Ordinary people can't get Fed accounts. You have to be a bank or a government to have an account at the Fed. Federal Reserve Notes (US currency) and federal funds, however, are interchangeable. (The only difference is that you can't get interest from currency. You can get interest from a reserve account - 0.25%, currently.)
The Fed can produce as many dollars as it chooses. It simply buys something - US Treasuries, for example - and credits the seller with dollars. The Fed then has an asset (the Treasuries) and a liability (dollars). The liability (dollars) is marked as a liability in the Fed's ledgers, but since dollars can only be redeemed with dollars, and the Fed can produce as many as it wants, it's only a liabilty in a strictly technical sense of the term.
It's not a liability the way your mortgage or student loans are, unless you have legal printing press, which you don't, because it's only legal for the Fed.
This why the US government can't run out of money. The Fed can always purchase, in whatever amount it chooses, whatever government debt is for sale. The Fed currently owns $2 or $3 trillion in government debt. But there's nothing sacred about that number. It can always buy more if it wants. Or it could choose to reduce its holdings. Those are policy choices it makes at its monthly meetings. But anyway, the point is that the Fed can't "run out of money"; anymore than its possible to run out out of numbers. There's a limited amount of labor in the world. A limited a amount of oil, of intelligence, of skills. But the amount of money the Fed can create is unlimited.
So when someone talks about the US not being able to pay its bills, or of running out of money, it's a sign they don't know what they're taking about.

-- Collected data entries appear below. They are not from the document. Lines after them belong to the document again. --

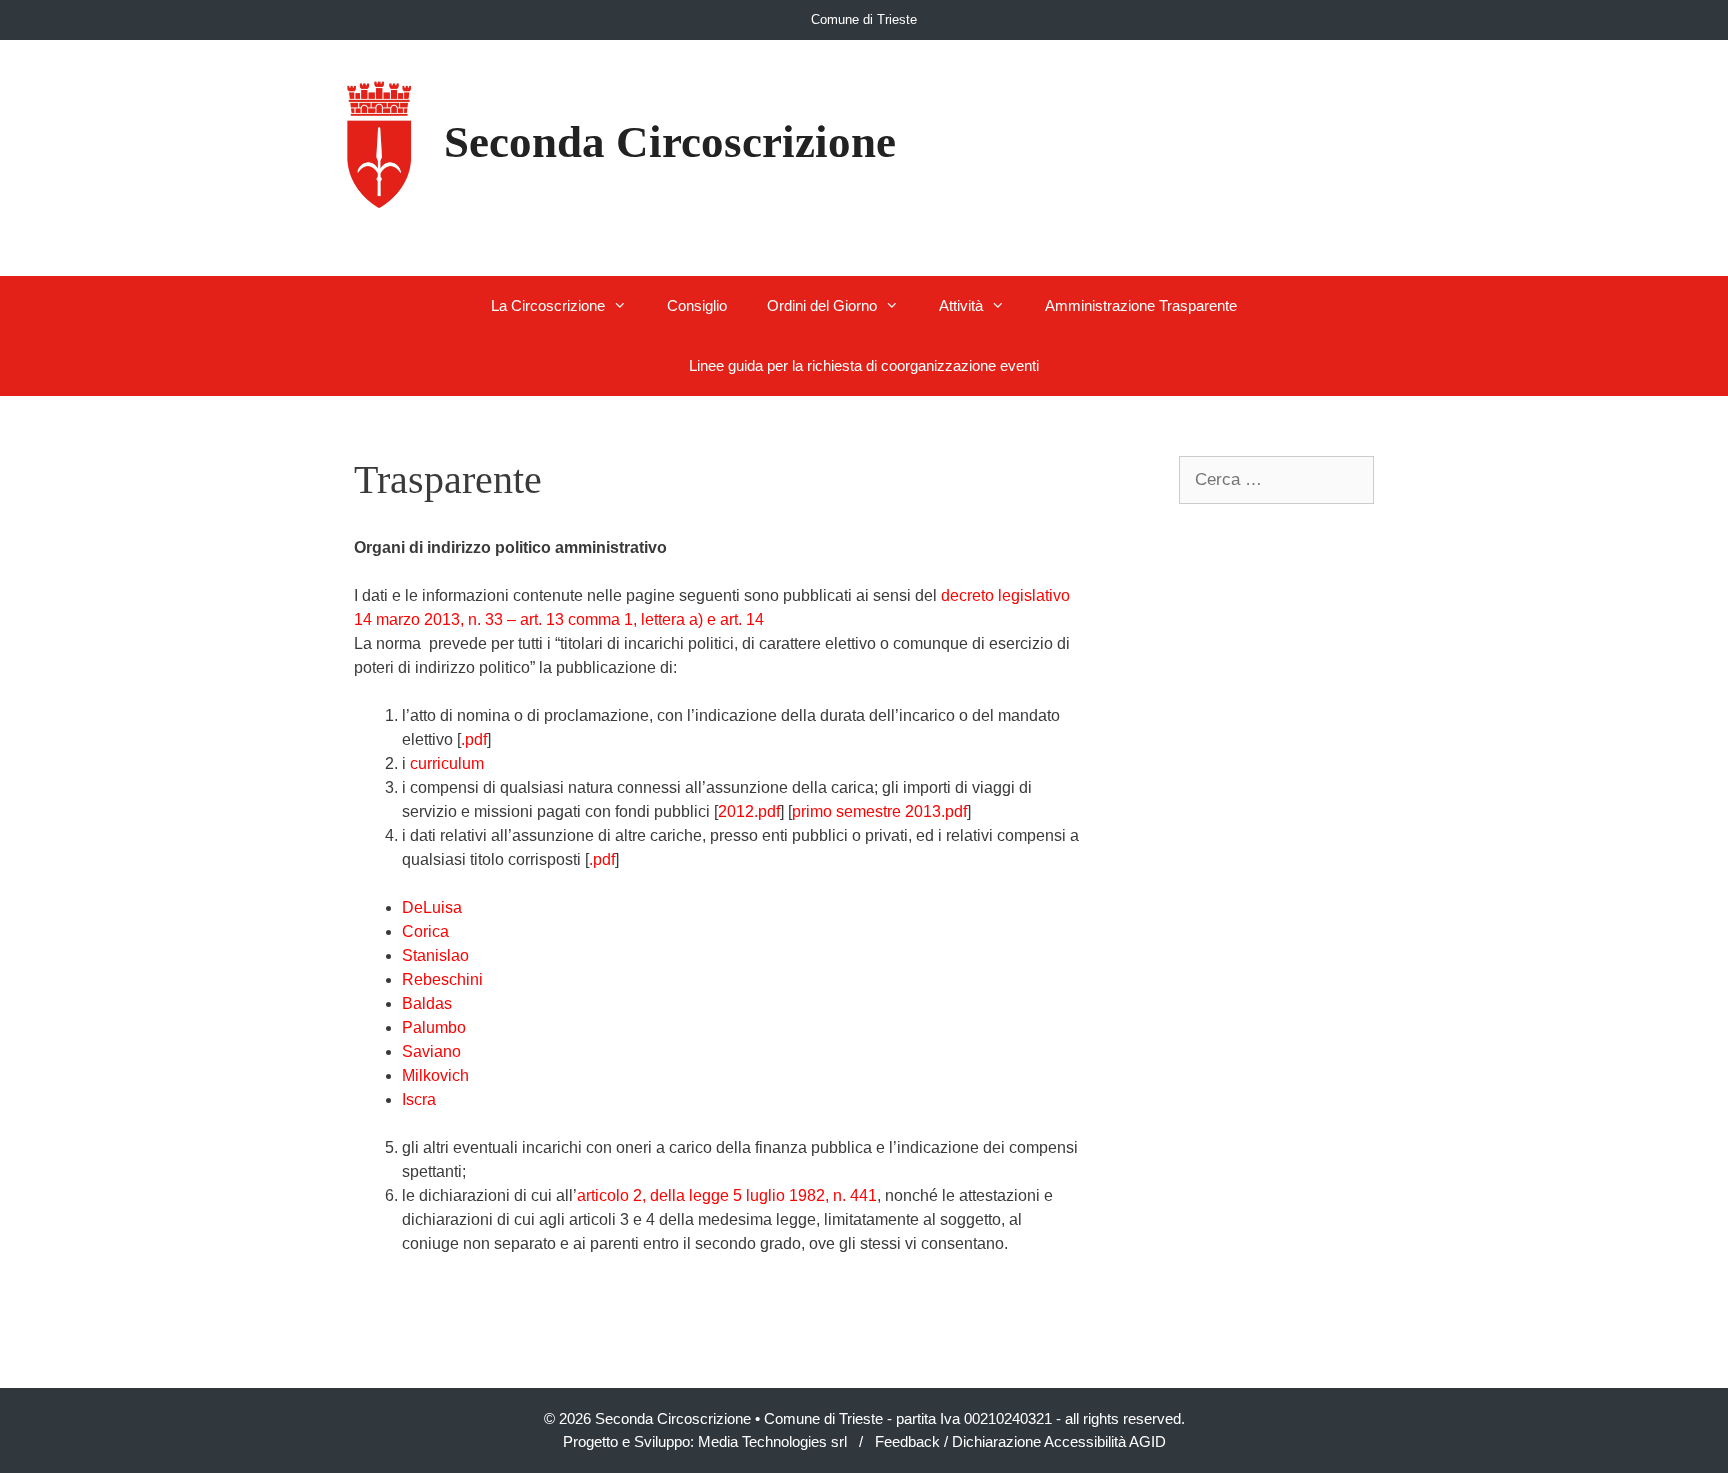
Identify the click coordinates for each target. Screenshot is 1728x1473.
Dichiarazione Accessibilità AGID (1059, 1441)
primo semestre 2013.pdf (879, 811)
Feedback (907, 1441)
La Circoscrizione (548, 305)
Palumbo (434, 1027)
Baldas (427, 1003)
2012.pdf (749, 811)
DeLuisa (432, 907)
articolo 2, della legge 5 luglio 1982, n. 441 (727, 1195)
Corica (425, 931)
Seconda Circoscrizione (670, 142)
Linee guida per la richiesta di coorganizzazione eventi (864, 365)
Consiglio (697, 305)
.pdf (474, 739)
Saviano (431, 1051)
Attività (961, 305)
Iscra (419, 1099)
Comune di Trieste (864, 19)
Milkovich (435, 1075)
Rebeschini (442, 979)
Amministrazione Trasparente (1141, 305)
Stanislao (435, 955)
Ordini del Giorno (822, 305)
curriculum (447, 763)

There may be good policy reasons for funding one project more or less, or taxing more or less (in fact, the government could stop taxing people altogether, and still fund itself, if it wanted), but running out of money is never one of them.
Commercial bank money is all the money you have at the bank in the form of bank deposits. Government money consists of currency (dollar bills) and Federal Reserve deposits (also called federal funds).

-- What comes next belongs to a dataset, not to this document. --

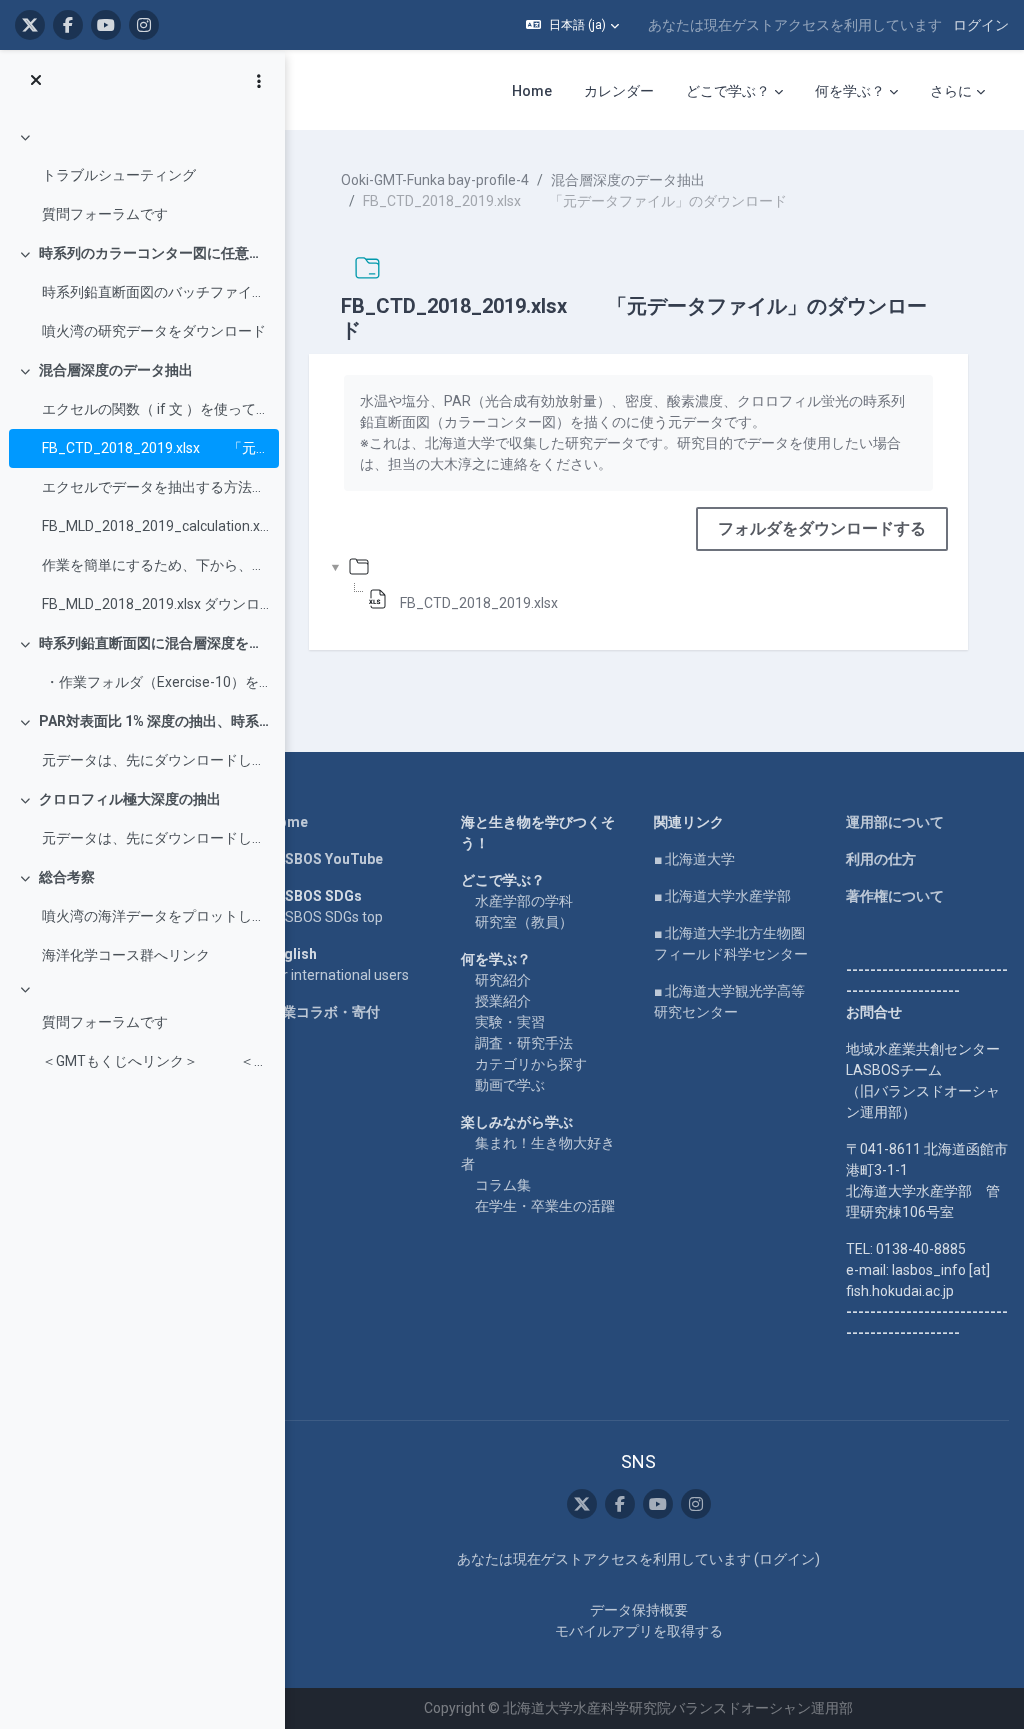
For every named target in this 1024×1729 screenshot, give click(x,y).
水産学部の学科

The Fed requires banks to keep, at most, 10% of deposits in reserve: either in the form of currency or federal funds. The rest they're free to do with as they like.

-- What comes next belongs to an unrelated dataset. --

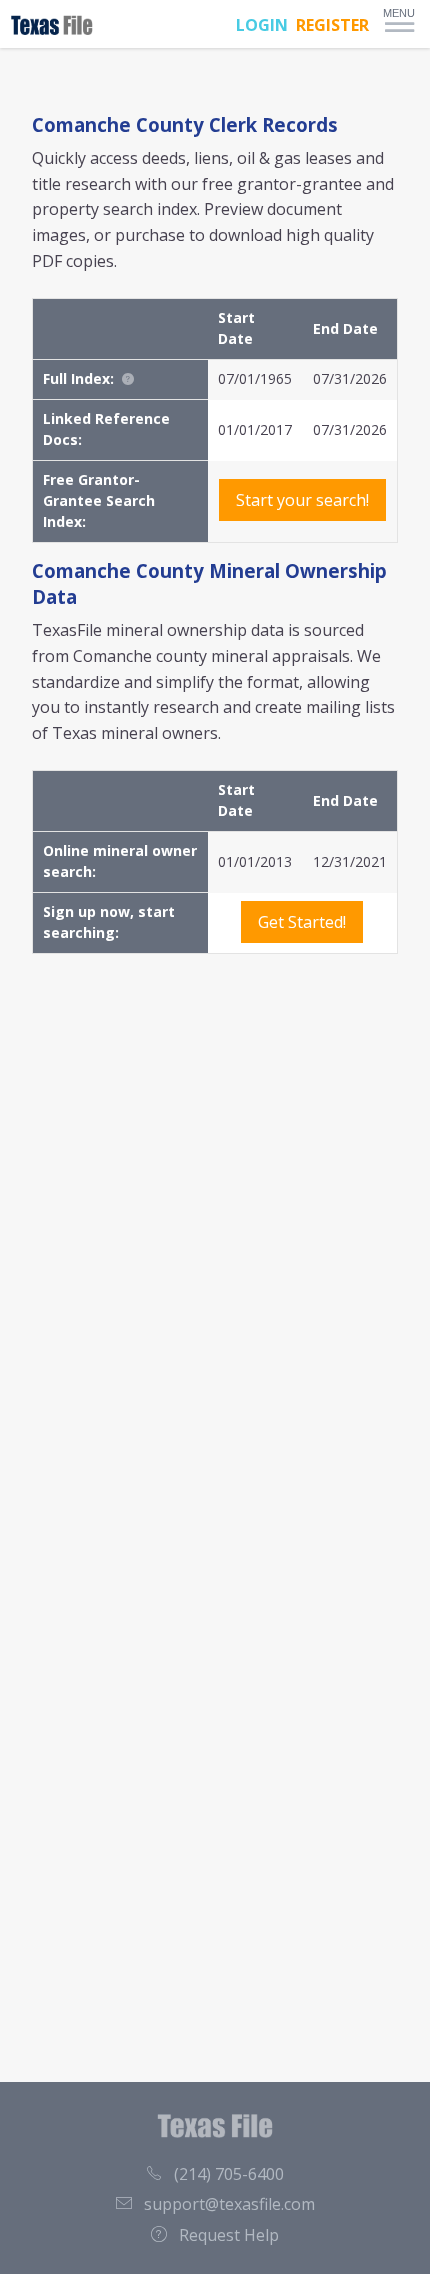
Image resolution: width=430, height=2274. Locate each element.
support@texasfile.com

Which means if everyone tried to withdraw all their money from banks, they'd be able to pay about 10 cents on the dollar.
Historically, when that happened it was called a bank run. Too many people would try to withdraw their money at once, and the banks would have to close their doors. The people who didn't get their money get their money first, lost out.
That hasn't happened in a long time, because of FDIC insurance, and because the Fed has consistently stepped in and saved private banks when they get into trouble.
Ordinary people can't get Fed accounts. You have to be a bank or a government to have an account at the Fed. Federal Reserve Notes (US currency) and federal funds, however, are interchangeable. (The only difference is that you can't get interest from currency. You can get interest from a reserve account - 0.25%, currently.)
The Fed can produce as many dollars as it chooses. It simply buys something - US Treasuries, for example - and credits the seller with dollars. The Fed then has an asset (the Treasuries) and a liability (dollars). The liability (dollars) is marked as a liability in the Fed's ledgers, but since dollars can only be redeemed with dollars, and the Fed can produce as many as it wants, it's only a liabilty in a strictly technical sense of the term.
It's not a liability the way your mortgage or student loans are, unless you have legal printing press, which you don't, because it's only legal for the Fed.
This why the US government can't run out of money. The Fed can always purchase, in whatever amount it chooses, whatever government debt is for sale. The Fed currently owns $2 or $3 trillion in government debt. But there's nothing sacred about that number. It can always buy more if it wants. Or it could choose to reduce its holdings. Those are policy choices it makes at its monthly meetings. But anyway, the point is that the Fed can't "run out of money"; anymore than its possible to run out out of numbers. There's a limited amount of labor in the world. A limited a amount of oil, of intelligence, of skills. But the amount of money the Fed can create is unlimited.
So when someone talks about the US not being able to pay its bills, or of running out of money, it's a sign they don't know what they're taking about.
There may be good policy reasons for funding one project more or less, or taxing more or less (in fact, the government could stop taxing people altogether, and still fund itself, if it wanted), but running out of money is never one of them.